Institutional opacity and thin communication channels are stickier problems than lack of political courage. Most young people aren’t trained to think bureaucratically, particularly in an environment that focuses on “founding” and start-ups as the best and most noble paths for smart young people. So questions of hierarchy, of org charts, memos, reporting layers, chains of command, aren’t a priority. I have been startled throughout my career by middle-aged people having no idea what their boss is worried about, let alone their boss’s boss. These things are alien to far too many intelligent people.
I began with Tae Kim’s excellent 2024 biography of Jenson Huang, The Nvidia Way, which focuses on T5T — “top five things” — a protocol where any employee at any level can email Huang directly with the five most important things they’re working on or concerned about. Huang reads them all and gets access to what’s happening at the edges of the organization without filtering and sanitizing.
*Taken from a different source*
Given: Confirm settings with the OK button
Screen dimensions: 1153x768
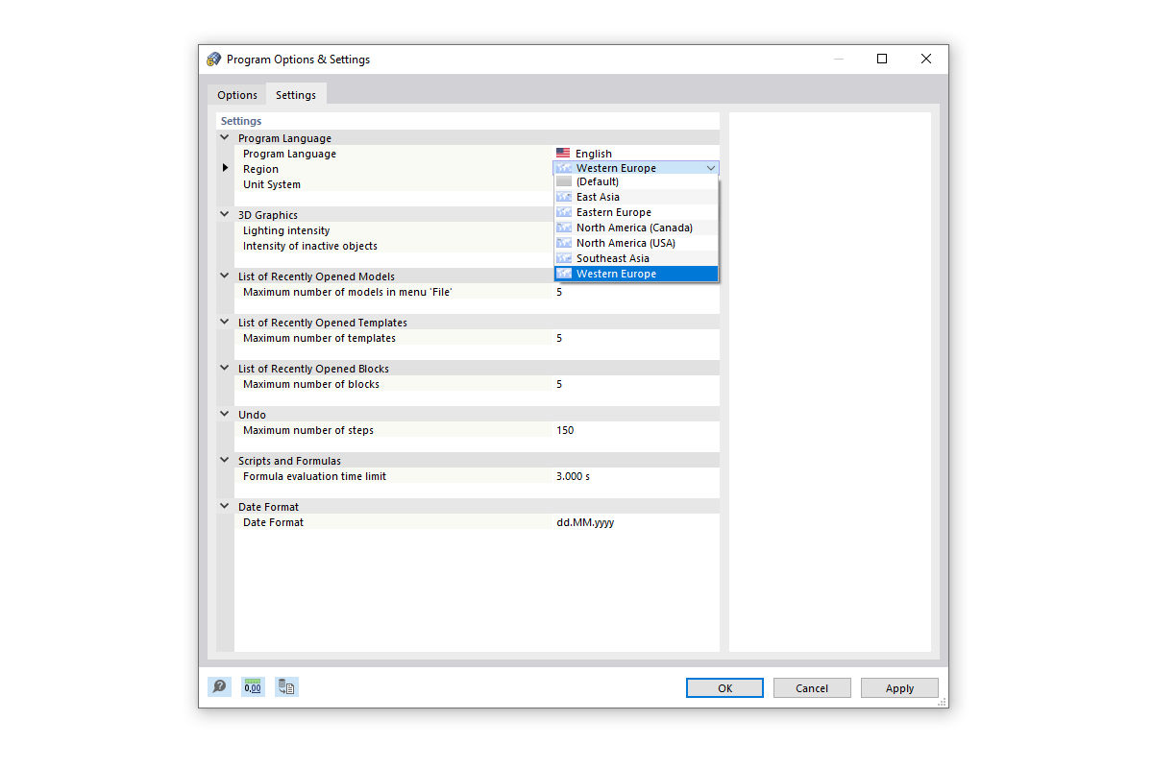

Tae Kim’s book is brilliant. Yet I have yet to hear about another organization celebrating the adoption of T5T.
Smart young people should understand better how to use their voice in institutions. I noted three other helpful books: Graham Allison’s Essence of Decision, (1971), a study of the Cuban Missile Crisis through three analytical models, about what decisions look like from the outside, depending on where you are in the hierarchy. What information reaches you? What games are people above you playing with each other? Then there’s Ben Horowitz’s The Hard Thing About Hard Things (2014), about running a company when everything is going wrong, making decisions when there is no good option, when you are responsible for the outcome. And of course Albert O Hirschman’s Exit, Voice, and Loyalty(1970), about what to do when the institution you work for declines in quality. You can exit (leave), exercise voice (complain, protest, push for change from within), or remain loyal (stay and accept).
Many people took a photo of this slide and I hope they’ll read some of these books and expand the conversation.
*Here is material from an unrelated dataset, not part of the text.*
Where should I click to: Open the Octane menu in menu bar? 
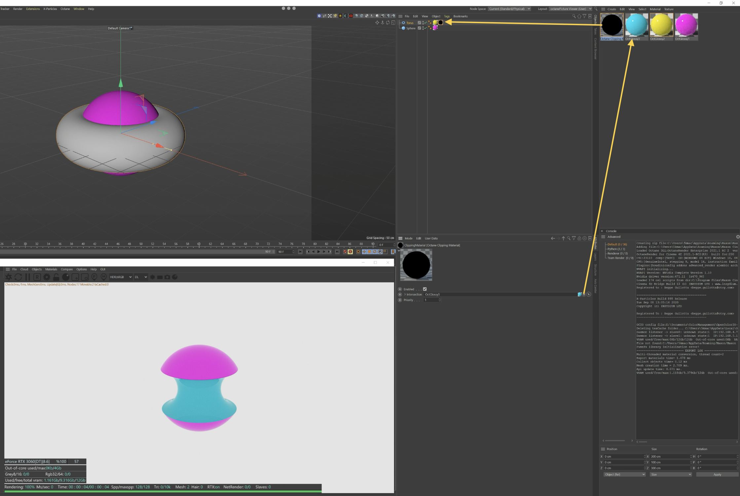coord(65,9)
Brendan McCord, Mike, and Pamela all were excellent hosts (thank you!) and the multiple conversations clarified my thinking about how I intend to focus my time. I look around and see how big institutions exert power and gravitational pull even when decaying and declining. Brendan’s questions “what are you building?” and “what are you building for?” seem somewhat less urgent to me than Mike’s “how can we make institutions better?”
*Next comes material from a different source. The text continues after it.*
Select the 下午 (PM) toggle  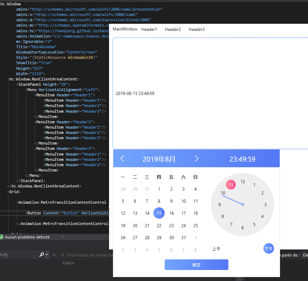pyautogui.click(x=268, y=248)
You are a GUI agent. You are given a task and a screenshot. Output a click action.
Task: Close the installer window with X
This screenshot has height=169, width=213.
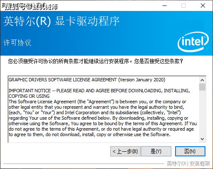click(x=203, y=5)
At Pitt, Mike Madison has spent years building initiatives that enable the university to examine its own mission in real time, producing, storing, and distributing knowledge in the AI era. It takes labor to encourage an institution to ask the right questions about itself. Mike is building the channels through which information about the institution can reach the people who run it. Keown and Sawyer’s conversation about athlete power was the most paradigm-shifting moment of either trip: the idea that students with real leverage might reshape what a university offers, from the demand side. That is what it looks like when an institution lets its people think out loud about structural change. Mike doesn’t need the books I recommend because he already does the work they describe. Pitt’s leadership has made room for it, which is rare and which is the thing most worth studying.
Courage does not scale. The work of making institutions better is the work of making courage less necessary and I’m going to commit to that. It’s slow work, local and often unglamorous. It happens locally, in coalition meetings and faculty conversations and one invitation at a time. I love it.



You're the educator I wish I'd known.